::: PASSAGE TO READ
The material presented here is complementary to both the comprehensive
work of Barry [2] and to the later book by Otte et al. [3] which focused primarily on the design of the optical and electronic sub-systems for indoor wireless
optical links. The signalling studies performed in these works focused primarily on the analysis of popular signalling techniques for optical intensity
channels and on the use of conventional electrical modulation techniques with
some minor modifications (e.g.‚ the addition of a bias). In this book‚ the design
of spectrally efficient signalling for wireless optical intensity channels is approached in a fundamental manner. The goal is to extend the wealth of modem
design practices from electrical channels to optical intensity domain. Here we
discuss important topics such as the vector representation of optical intensity
signals‚ the design and capacity of signalling sets as well as the use of multiple
transmitter and receiver elements to improve spectral efficiency.
Although this book is based on my doctoral [4] and Masters [5] theses‚ it
differs substantially from both in several ways. Chapters 2 and 3 are com-


xii

pletely re-written and expanded to include a more tutorial exposition of the
basic issues involved in signalling on wireless optical channels. Chapters 4-6‚
which develop the connection between electrical signalling design and optical intensity channels‚ are significantly re-written in more familiar language
to allow them to be more accessible. Chapters 7 and 8 are improved through
the addition of a fundamental analysis of MIMO optical channels and the increase in capacity which arise due to spatial multiplexing in the presence of
spatial bandwidth constraints. Significant background material has been added
on the physical aspects of wireless optical channels including optoelectronic
components and propagation characteristics to serve as an introduction to communications specialists. Additionally‚ fundamental communication concepts
are briefly reviewed in order to make the signalling design sections accessible
to experimentalists and applied practitioners.
::::::
::: DATA EXCERPT
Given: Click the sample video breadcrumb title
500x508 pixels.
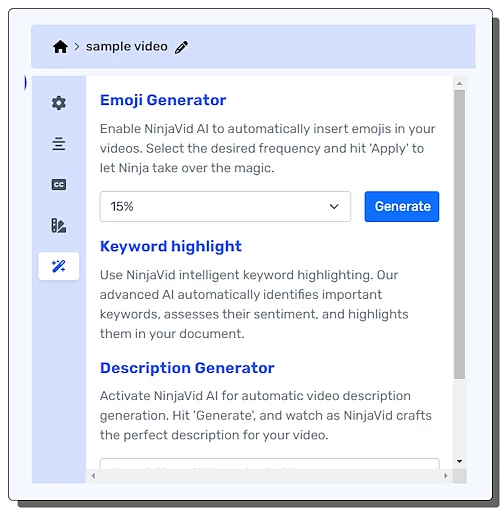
::::::
*WRITTEN PROBLEM:* List each bracketed reference number in the passage on wireless optical signalling, along with the work it refers to.

*TASK ANSWER:*
- [2]: the comprehensive work of Barry
- [3]: the later book by Otte et al.
- [4]: the author's doctoral thesis
- [5]: the author's Masters thesis